Il vino italiano tra export, dazi, Brexit

Il vino italiano tra export, dazi, Brexit
29 Luglio 2019 Michele

Questioni ancora irrisolte sul fronte interno

Federvini: semplificazione normativa, i nodi da sciogliere

Lo scenario commerciale internazionale è pieno di incertezze tra minacce di dazi dall’amministrazione Usa, tendenze protezionistiche in vari Paesi, e l’incertezza della Brexit in un mercato fondamentale come il Regno Unito. Anche per questo l’Italia del vino deve ricevere maggior aiuto dalle istituzioni, con la definizione di una strategia nazionale per la promozione e conquistando anche maggior peso politico in Europa. È il messaggio lanciato dal presidente di Federvini, Sandro Boscaini, nella tavola rotonda moderata dal giornalista e produttore di vino Bruno Vespa, nell’assemblea nazionale dell’organizzazione, oggi a Roma.
“Vogliamo un’Europa che aiuti globalmente la produzione agroalimentare – ha detto Boscaini – e l’Italia, soprattutto nel vino, deve essere in grado di dettare l’agenda, non di seguirla. Ci auguriamo che i nuovi equilibri comunitari ci vedano più protagonisti di quanto siamo stati finora”.
Dalle istituzioni la filiera si augura un tempismo maggiore nell’erogazione dei fondi Ocm, sopratutto per la promozione nei Paesi terzi, e il presidente di Federvini osserva anche come da parte delle stesse imprese “ci deve essere maggiore assunzione di responsabilità”, investendo per esempio di più sulle infrastrutture digitali che sono fondamentali per “essere connessi con il mondo” e in uno scenario “dove l’export, per il nostro settore, è ossigeno vitale”.
Un certo ritardo nella digitalizzazione, ma anche la troppa frammentazione non solo nella struttura del tessuto produttivo del Belpaese, ma anche nella strategia di promozione del vino italiano, sono i punti critici sottolineati da Federvini. Con Boscaini che, guardando al mercato interno, ha auspicato, da parte delle istituzioni, alla “cautela nella scelta delle leve fiscali, perché sacrifici dobbiamo farli, ma equi, che non portino nocumento alla produzione”. Un riferimento tutt’altro che velato al possibile aumento dell’Iva in Italia, che di certo non gioverebbe ai consumi nel loro complesso.

**Record di origine**
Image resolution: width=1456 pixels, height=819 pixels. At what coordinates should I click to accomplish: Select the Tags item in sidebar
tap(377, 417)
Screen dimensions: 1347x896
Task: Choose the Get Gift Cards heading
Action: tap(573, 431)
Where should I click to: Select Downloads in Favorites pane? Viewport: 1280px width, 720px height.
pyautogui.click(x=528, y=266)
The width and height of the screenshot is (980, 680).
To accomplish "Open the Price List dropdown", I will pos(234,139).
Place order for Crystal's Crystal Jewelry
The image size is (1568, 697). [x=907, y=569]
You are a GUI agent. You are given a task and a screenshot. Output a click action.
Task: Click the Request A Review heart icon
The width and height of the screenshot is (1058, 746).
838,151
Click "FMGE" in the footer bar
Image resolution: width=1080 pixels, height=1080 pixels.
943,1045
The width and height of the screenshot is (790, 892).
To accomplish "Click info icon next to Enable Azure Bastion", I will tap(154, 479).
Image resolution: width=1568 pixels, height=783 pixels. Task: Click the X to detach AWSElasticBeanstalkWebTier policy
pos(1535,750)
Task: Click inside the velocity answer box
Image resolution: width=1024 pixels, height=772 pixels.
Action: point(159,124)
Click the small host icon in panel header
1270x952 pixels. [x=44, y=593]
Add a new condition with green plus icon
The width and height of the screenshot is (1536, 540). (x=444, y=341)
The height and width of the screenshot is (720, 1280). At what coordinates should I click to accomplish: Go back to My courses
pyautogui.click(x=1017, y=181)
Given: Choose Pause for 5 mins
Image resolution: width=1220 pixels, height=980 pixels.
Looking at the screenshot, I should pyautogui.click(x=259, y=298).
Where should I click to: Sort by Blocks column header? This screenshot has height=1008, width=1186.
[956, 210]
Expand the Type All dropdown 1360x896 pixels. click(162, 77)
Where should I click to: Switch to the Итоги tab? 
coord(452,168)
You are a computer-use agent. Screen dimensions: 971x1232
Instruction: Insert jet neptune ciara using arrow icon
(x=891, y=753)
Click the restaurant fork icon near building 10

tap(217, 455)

**Esercizio assegnato 1**
Trascrivi senza modifiche le righe dei record, cominciando da quella che contiene "Expand the Type" e arrivando fino all'ultima riga dei record.
**Esercizio assegnato 2**
Scrivi il seguito dell'articolo sul vino italiano tra export, dazi e Brexit, partendo subito dopo la sua ultima frase.

**Risultato dell'esercizio 1**
Expand the Type All dropdown 1360x896 pixels. click(162, 77)
Where should I click to: Switch to the Итоги tab? 
coord(452,168)
You are a computer-use agent. Screen dimensions: 971x1232
Instruction: Insert jet neptune ciara using arrow icon
(x=891, y=753)
Click the restaurant fork icon near building 10

tap(217, 455)

**Risultato dell'esercizio 2**
Ma oltre al peso del fisco, ci sono anche le normative frammentate a ostacolare la crescita del settore. “ Le normative regionali devono essere coordinate tra di loro – ha detto il presidente di Federvini – e ci vuole anche un colloquio più chiaro tra Stato e Regioni. Anche nelle ordinanze locali sui divieti all’alcol non devono esserci fughe in avanti da parte dei Comuni, perché possono nuocere alle nostre attività. Sul consumo di alcol ci vuole educazione, certamente, e moderazione, ma non una strategia punitiva “a priori””.
“Il vino no è nocivo in sé, come lo è invece una sigaretta – ha rilanciato Vespa – guai se arrivassimo a scrivere sulla bottiglia “Attenti fa male!”, sarebbe un errore”. Ma tra un appello alla maggiore unità della filiera e alla semplificazione normativa, e uno al non cedere alle pressioni proibizionistiche che ciclicamente tornano a far sentire la loro voce, uno dei grandi temi, per la filiera del vino, è quello della creazione del valore.
“Per il settore è necessario riportare l’accento su questo aspetto – ha detto il presidente del Gruppo Vino di Federvini, Piero Mastroberardino – visto che si fanno tanti investimenti. E ci vuole più continuità nella promozione, l’allocazione delle risorse non può essere estemporanea, perché penalizza”. E sul tema delle autorizzazioni agli impianti di nuovi vigneti, consentiti ogni anno al massimo nella misura dell’1% sul totale nazionale, secondo il regolamento Ue, plafond insufficiente secondo molti (con le richieste che superano sempre di gran lunga le superfici disponibili, ndr), secondo Mastroberardino e Federvini, la cosa più importante non è la quantità, quanto mettere a punto “un sistema che faccia sprigionare alla filiera il suo vero valore”.

Fondamentale, però, che la filiera trovi maggiore unità al suo interno, come ribadito, in veste di osservatore, ma anche di produttore, da Vespa: “per creare valore dobbiamo smettere di vedere vini italiani che allo scaffale costano 2 euro. Ma soprattutto, dobbiamo fare squadra, e l’esempio, come sempre, viene dai francesi: è impossibile trovare un produttore francese che in pubblico parla male di un suo collega. Possiamo dire lo stesso degli italiani?”.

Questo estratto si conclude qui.